- _DATASET RECORDS_
╭──

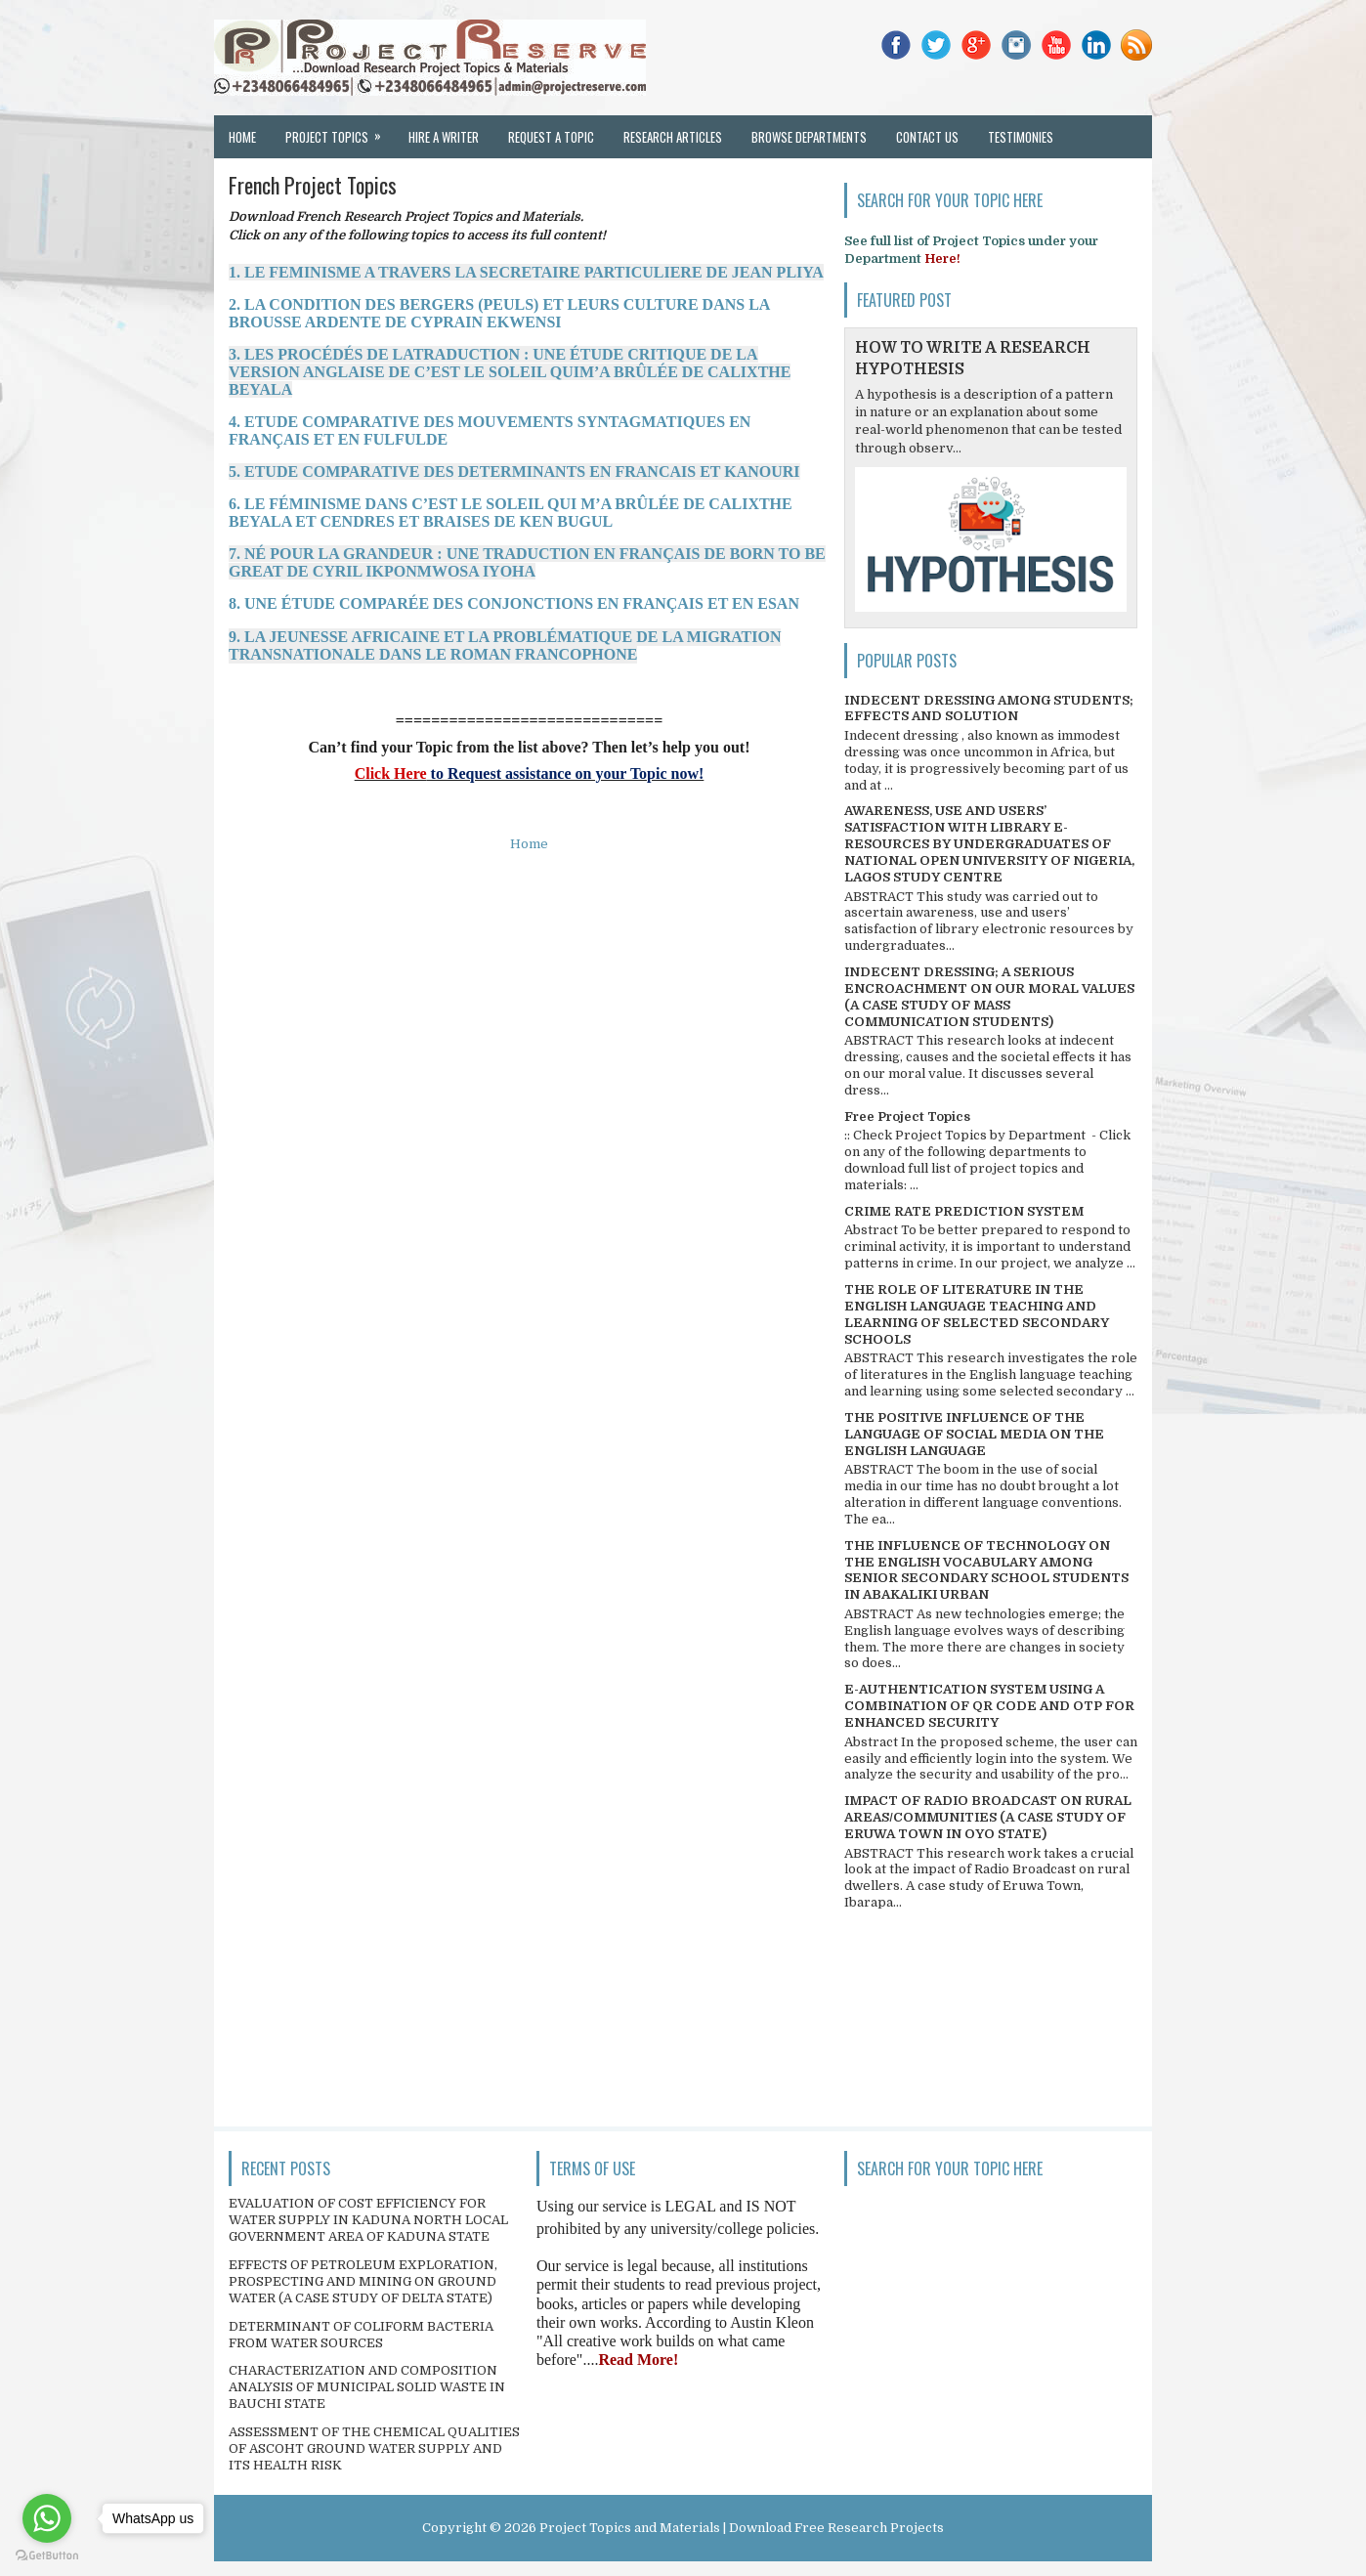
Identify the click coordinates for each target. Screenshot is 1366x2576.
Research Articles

╰──
╭──

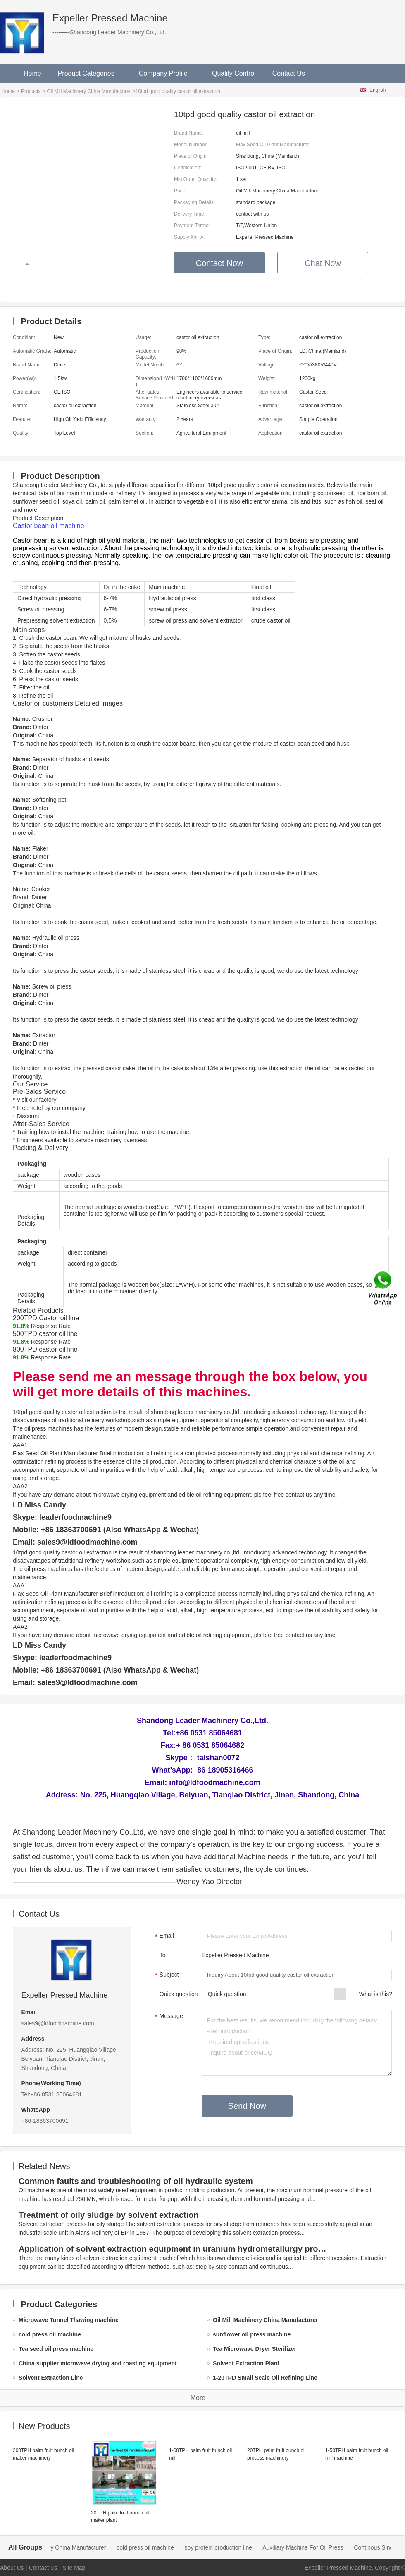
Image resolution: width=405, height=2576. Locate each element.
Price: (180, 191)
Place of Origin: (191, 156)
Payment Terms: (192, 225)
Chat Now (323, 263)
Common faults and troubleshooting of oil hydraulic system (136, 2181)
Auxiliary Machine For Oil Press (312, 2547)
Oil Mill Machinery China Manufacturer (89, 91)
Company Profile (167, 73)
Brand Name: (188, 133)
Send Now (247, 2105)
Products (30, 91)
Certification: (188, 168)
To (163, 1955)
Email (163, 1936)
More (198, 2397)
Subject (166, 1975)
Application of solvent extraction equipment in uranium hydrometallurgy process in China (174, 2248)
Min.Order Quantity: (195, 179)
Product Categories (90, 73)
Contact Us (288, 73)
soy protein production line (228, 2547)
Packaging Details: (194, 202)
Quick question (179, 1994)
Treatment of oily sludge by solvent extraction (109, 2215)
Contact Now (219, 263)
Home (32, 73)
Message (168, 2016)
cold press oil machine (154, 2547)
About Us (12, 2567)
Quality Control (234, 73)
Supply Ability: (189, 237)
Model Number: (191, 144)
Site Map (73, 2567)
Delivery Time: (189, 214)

╰──
╭──

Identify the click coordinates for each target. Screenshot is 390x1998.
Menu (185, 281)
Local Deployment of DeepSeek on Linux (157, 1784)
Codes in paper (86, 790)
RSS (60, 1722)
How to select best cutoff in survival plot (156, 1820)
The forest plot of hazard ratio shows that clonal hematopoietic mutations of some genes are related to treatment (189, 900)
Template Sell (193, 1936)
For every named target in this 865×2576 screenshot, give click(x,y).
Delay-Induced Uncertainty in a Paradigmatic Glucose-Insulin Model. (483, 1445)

╰──

From the records above, retype only the lines starting at the line that contains "Quick question (179, 1994)" and ending at the line that contains "Delivery Time: (189, 214)", both included.

- _SOLUTION FOR THIS TASK_
Quick question (179, 1994)
Treatment of oily sludge by solvent extraction (109, 2215)
Contact Now (219, 263)
Home (32, 73)
Message (168, 2016)
cold press oil machine (154, 2547)
About Us (12, 2567)
Quality Control (234, 73)
Supply Ability: (189, 237)
Model Number: (191, 144)
Site Map (73, 2567)
Delivery Time: (189, 214)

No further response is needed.